M’CHIGEENG—On Wednesday, the Honourable Patty Hajdu, Minister of Employment, Workforce Development and Labour announced a new project that will provide essential skills and job training to approximately 270 First Nation youth and adults in apprenticeship sectors during a special visit to M’Chigeeng First Nation.
The Kenjgewin Teg Education Institute (KTEI) has received federal funding under the Skills Partnership Fund (SPF), which encourages Indigenous organizations to form partnerships with governments, businesses and community organizations to provide skills training that contributes to long-term, meaningful employment for First Nation people.
KTEI’s innovative new project, Mshiigaade Miikan – The Path is Clearing, will partner with the Union of Ontario Indians and Sault College of Applied Arts and Technology to strengthen First Nation peoples’ employability opportunities in key apprenticeship sectors such as skilled trades, hospitality, tourism, and teacher education.

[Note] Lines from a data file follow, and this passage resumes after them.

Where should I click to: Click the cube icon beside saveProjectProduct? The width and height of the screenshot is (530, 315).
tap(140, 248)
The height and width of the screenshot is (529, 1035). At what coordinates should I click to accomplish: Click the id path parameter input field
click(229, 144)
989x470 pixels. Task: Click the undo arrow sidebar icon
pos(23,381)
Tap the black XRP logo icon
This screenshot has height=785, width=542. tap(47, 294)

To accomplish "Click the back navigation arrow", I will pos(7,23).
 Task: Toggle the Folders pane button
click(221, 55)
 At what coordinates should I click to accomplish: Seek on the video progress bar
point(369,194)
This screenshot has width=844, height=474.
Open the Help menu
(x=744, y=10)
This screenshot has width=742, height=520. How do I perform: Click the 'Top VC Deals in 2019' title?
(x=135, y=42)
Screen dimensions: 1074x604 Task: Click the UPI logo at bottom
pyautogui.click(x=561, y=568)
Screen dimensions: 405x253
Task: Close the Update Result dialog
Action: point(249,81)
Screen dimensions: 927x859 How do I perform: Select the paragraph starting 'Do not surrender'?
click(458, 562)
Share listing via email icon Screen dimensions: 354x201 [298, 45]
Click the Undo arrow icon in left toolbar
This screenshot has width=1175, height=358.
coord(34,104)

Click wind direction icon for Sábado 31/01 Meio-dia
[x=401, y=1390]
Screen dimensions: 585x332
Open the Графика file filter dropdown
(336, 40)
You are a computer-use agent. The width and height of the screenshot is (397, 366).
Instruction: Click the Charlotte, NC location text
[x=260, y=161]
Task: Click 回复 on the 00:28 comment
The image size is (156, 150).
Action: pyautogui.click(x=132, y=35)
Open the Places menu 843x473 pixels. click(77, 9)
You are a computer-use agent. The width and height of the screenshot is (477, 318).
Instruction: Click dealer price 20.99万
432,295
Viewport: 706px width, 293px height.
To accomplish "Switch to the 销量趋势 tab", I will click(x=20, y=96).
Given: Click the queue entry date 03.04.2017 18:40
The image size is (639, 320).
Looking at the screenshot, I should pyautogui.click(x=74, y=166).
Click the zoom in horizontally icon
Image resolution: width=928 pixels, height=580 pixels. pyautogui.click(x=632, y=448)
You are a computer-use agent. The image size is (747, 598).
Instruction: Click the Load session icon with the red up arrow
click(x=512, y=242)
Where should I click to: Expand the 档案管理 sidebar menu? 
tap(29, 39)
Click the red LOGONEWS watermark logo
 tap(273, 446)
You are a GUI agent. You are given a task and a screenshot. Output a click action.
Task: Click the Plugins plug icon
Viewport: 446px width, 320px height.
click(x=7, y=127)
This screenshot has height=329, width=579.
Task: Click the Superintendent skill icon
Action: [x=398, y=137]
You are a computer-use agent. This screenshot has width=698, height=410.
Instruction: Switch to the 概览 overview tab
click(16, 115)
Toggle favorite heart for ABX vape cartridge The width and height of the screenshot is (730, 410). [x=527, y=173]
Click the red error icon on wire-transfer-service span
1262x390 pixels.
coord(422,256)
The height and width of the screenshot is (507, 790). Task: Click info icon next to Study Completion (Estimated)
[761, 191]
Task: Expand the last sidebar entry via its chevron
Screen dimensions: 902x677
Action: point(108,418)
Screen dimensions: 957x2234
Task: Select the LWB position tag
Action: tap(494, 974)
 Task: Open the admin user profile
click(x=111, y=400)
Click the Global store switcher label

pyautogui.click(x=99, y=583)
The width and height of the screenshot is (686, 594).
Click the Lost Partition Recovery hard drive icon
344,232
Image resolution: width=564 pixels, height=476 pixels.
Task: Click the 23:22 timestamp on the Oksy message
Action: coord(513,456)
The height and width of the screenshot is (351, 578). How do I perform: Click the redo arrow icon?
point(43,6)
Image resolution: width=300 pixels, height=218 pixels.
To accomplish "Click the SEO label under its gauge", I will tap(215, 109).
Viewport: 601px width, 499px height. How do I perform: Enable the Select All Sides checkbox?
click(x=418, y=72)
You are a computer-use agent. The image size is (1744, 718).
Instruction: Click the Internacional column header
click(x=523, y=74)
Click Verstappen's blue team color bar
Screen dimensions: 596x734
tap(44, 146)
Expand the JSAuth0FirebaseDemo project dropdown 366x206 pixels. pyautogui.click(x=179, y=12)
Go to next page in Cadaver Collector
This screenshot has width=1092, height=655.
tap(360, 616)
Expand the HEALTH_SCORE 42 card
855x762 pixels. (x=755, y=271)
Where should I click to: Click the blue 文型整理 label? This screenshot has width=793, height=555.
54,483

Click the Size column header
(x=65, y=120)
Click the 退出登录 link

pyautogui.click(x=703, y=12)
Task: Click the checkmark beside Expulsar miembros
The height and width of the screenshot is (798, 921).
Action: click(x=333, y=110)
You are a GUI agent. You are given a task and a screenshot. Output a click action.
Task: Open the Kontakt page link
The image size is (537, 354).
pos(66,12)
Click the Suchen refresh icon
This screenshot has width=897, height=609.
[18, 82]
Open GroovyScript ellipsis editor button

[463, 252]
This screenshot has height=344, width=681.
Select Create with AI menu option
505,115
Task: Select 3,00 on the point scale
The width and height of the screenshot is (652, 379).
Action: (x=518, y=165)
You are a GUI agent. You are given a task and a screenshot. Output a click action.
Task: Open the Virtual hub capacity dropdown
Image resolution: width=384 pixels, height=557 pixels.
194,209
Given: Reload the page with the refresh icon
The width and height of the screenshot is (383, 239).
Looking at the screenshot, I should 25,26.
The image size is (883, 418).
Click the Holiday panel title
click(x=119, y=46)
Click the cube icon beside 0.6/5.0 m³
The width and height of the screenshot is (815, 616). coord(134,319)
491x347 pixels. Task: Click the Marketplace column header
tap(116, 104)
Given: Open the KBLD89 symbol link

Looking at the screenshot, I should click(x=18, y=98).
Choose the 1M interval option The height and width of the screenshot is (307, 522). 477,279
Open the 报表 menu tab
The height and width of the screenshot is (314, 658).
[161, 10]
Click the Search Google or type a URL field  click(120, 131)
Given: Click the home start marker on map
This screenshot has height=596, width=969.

Thursday’s announcement is one way in which the Government of Canada is delivering on its commitment to break down barriers for Indigenous people in Canada’s workforce. The Government is investing $2 billion over five years and over $400 million per year ongoing to create a new Indigenous Skills and Employment Training Program that will help address employment gaps between Indigenous and non-Indigenous people. Through additional programs like Student Work Placements and Canada Summer Jobs, the government is also prioritizing high-quality paid work experience for young Indigenous students.
“Breaking down job barriers for First Nation people helps ensure that everyone has a real and fair chance at success,” The Honourable Patty Hajdu, Minister of Employment, Workforce Development and Labour, said in a press release. “It’s not just the right thing to do, it’s the smart thing to do for our economy here in Northern Ontario.”
“Kenjgewin Teg is embarking and preparing for a chartered path in Anishinaabek education and training that will help to increase the employability and labour market readiness for 270 Anishinaabek youth and adults,” said Stephanie Roy, Executive Director of Kenjgewin Teg Education Institute. “The Mshiigaade Miikan project will test an innovative and collaborative approach that reconceptualises a new way of honouring, creating, sharing and teaching from a worldview that is truly Indigenous education or more specifically, Anishinaabek education.”
Over the course of 37 months, KTEI will receive a total of $4,915,189 of federal funding through the SPF program. With this funding KTEI will continue to enhance the employability and labour market readiness for youth and adult members interested in key apprenticeship sectors such as skilled trades, hospitality, tourism, and various aspects of teacher education.